A. Decreased therapeutic effect of itraconazole due to cytochrome P450 induction
B. Increased toxicity of itraconazole due to cytochrome P450 induction
C. Decreased therapeutic effect of itraconazole due to decreased absorption (Correct Answer)
D. Increased toxicity of itraconazole due to decreased protein binding
E. Decreased therapeutic effect of itraconazole due to cytochrome P450 inhibition
Explanation: ***Decreased therapeutic effect of itraconazole due to decreased absorption***
- **Itraconazole** requires an **acidic gastric pH** for optimal absorption, as it is a weakly basic drug.

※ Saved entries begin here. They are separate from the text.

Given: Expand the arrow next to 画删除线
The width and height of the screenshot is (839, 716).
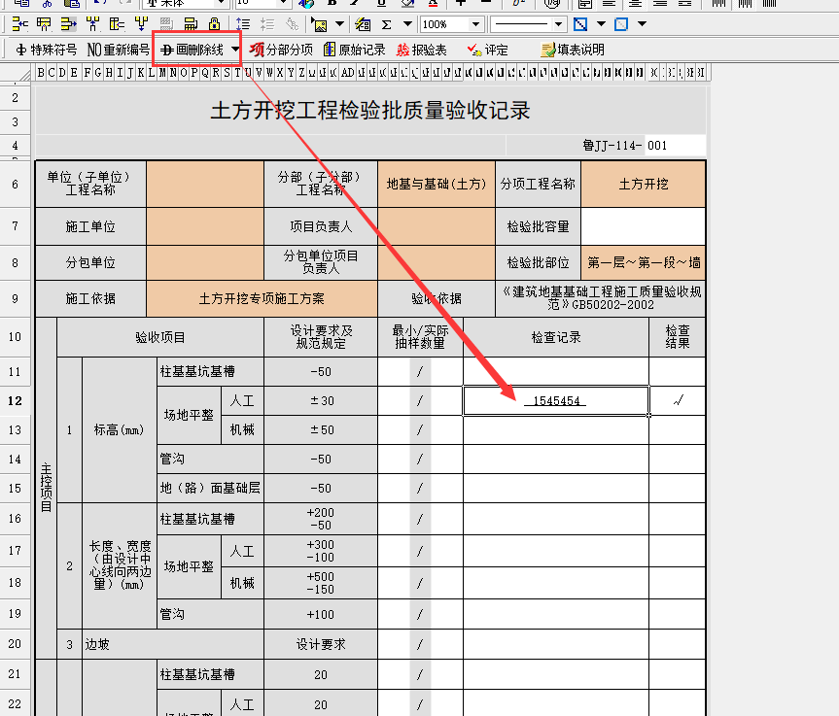Looking at the screenshot, I should pyautogui.click(x=234, y=50).
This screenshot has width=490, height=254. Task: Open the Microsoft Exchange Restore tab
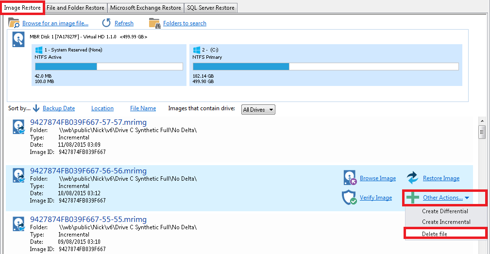click(146, 7)
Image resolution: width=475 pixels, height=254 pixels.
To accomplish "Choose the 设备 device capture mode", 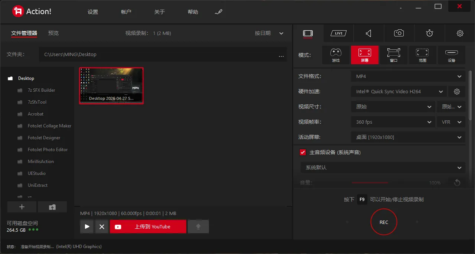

- **Pantoprazole**, a proton pump inhibitor, significantly raises gastric pH, thereby reducing itraconazole's absorption and its therapeutic effect.
*Decreased therapeutic effect of itraconazole due to cytochrome p450 induction*
- **Pantoprazole** does not primarily induce significant **cytochrome P450 enzymes** in a way that would lead to a clinically relevant decrease in itraconazole's therapeutic effect.
- While some PPIs can interact with CYP enzymes, this is not the main reason for discontinuing pantoprazole with itraconazole.
*Increased toxicity of itraconazole due to cytochrome p450 induction*
- **Cytochrome P450 induction** would generally lead to faster metabolism and **decreased levels of itraconazole**, thus reducing its efficacy rather than increasing its toxicity.
- This interaction mechanism is contrary to the clinical concern of increased toxicity.
*Decreased therapeutic effect of itraconazole due to cytochrome p450 inhibition*
- While both **pantoprazole** and **itraconazole** can interact with **cytochrome P450 enzymes** (itraconazole is a strong CYP3A4 inhibitor, and pantoprazole can be a weak CYP2C19 inhibitor), the primary concern when co-administering them is not a decrease in itraconazole's effect due to pantoprazole's P450 inhibition.
- If anything, inhibition of itraconazole's metabolism would theoretically increase its levels, which is not the reason for drug discontinuation.
*Increased toxicity of itraconazole due to decreased protein binding*
- There is no significant evidence that **pantoprazole** widely affects the **protein binding** of **itraconazole** to an extent that would lead to increased toxicity.
- Alterations in protein binding are not the primary mechanism behind this specific drug interaction.